# Source
--------

2 The Millennial Temperature Cycle Peak.
Latest Data (1)
Global   Temp Data 2003/12 Anomaly +0.26 : 2023/01 Anomaly -0.04 Net cooling for 19 years
NH     Temp Data 2004/01 Anomaly +0.37 :  2023/01 Anomaly +0.05 Net cooling for 19 years
SH      Temp Data 2003/11 Anomaly +0.21:  2023/01 Anomaly  -0.14 Net cooling for 19 years  
Tropics  Temp Data 2004/01 Anomaly +0.22 : 2023/01 Anomaly  – 0.38 Net cooling for 19 years.
USA 48  Temp Data 2004/03 Anomaly +1.32 : 2023/01 Anomaly  + 0.12 Net cooling for 19 years.
Arctic    Temp Data 2003/10 Anomaly +0.93 :  2023/01 Anomaly  – 0.72 Net cooling for 19 years
Australia  Temp Data 2004/02 Anomaly +0.80 : 2023/01 Anomaly  – 0.50 Net cooling for 19 years 
Earth’s climate is the result of resonances and beats between the phases of natural cyclic processes of varying wavelengths and amplitudes. At all scales, including the scale of the solar planetary system, sub-sets of oscillating systems develop synchronous behaviors which then produce changing patterns of periodicities in time and space in the emergent temperature data. The periodicities pertinent to current estimates of future global temperature change fall into two main categories:
a) The orbital long wave Milankovitch eccentricity, obliquity and precession cycles. These control the glacial and interglacial periodicities and the amplitudes of the corresponding global temperature cycles. 
b)  Solar activity cycles with multi-millennial, millennial, centennial and decadal time scales.

--------

# Dataset content

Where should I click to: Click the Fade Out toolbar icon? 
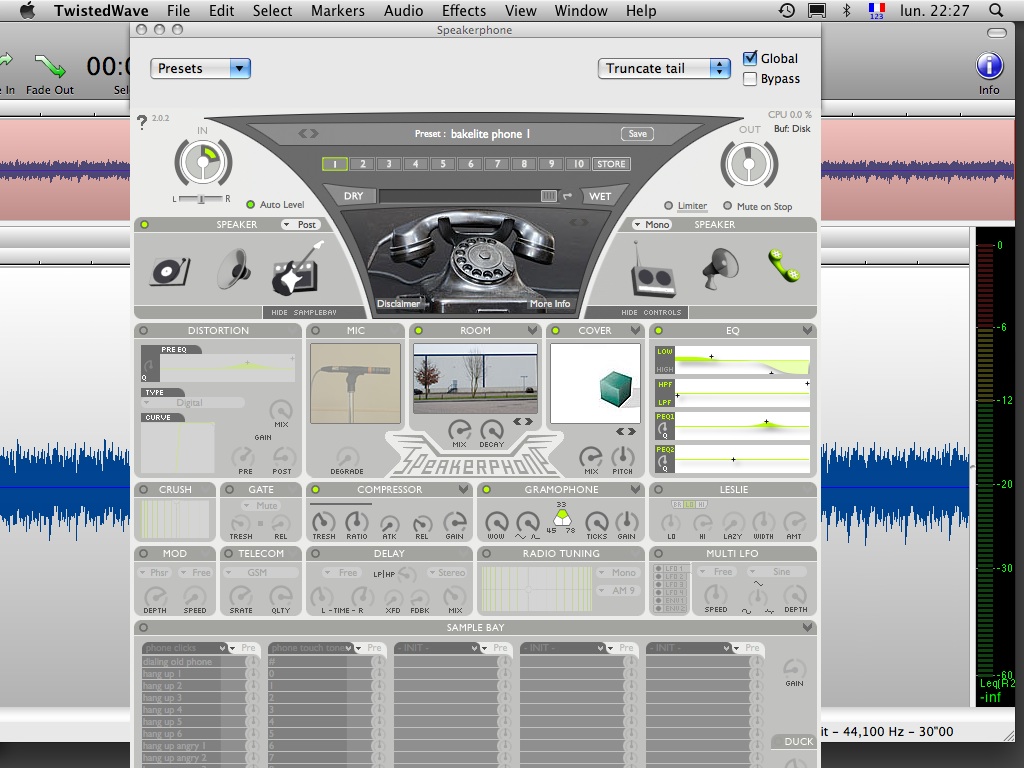(50, 68)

--------

# Problem statement
Return the full text about the millennial temperature cycle peak, reproducing it word for word. The material can be set aside.

# Reply to the task
2 The Millennial Temperature Cycle Peak.
Latest Data (1)
Global   Temp Data 2003/12 Anomaly +0.26 : 2023/01 Anomaly -0.04 Net cooling for 19 years
NH     Temp Data 2004/01 Anomaly +0.37 :  2023/01 Anomaly +0.05 Net cooling for 19 years
SH      Temp Data 2003/11 Anomaly +0.21:  2023/01 Anomaly  -0.14 Net cooling for 19 years  
Tropics  Temp Data 2004/01 Anomaly +0.22 : 2023/01 Anomaly  – 0.38 Net cooling for 19 years.
USA 48  Temp Data 2004/03 Anomaly +1.32 : 2023/01 Anomaly  + 0.12 Net cooling for 19 years.
Arctic    Temp Data 2003/10 Anomaly +0.93 :  2023/01 Anomaly  – 0.72 Net cooling for 19 years
Australia  Temp Data 2004/02 Anomaly +0.80 : 2023/01 Anomaly  – 0.50 Net cooling for 19 years 
Earth’s climate is the result of resonances and beats between the phases of natural cyclic processes of varying wavelengths and amplitudes. At all scales, including the scale of the solar planetary system, sub-sets of oscillating systems develop synchronous behaviors which then produce changing patterns of periodicities in time and space in the emergent temperature data. The periodicities pertinent to current estimates of future global temperature change fall into two main categories:
a) The orbital long wave Milankovitch eccentricity, obliquity and precession cycles. These control the glacial and interglacial periodicities and the amplitudes of the corresponding global temperature cycles. 
b)  Solar activity cycles with multi-millennial, millennial, centennial and decadal time scales.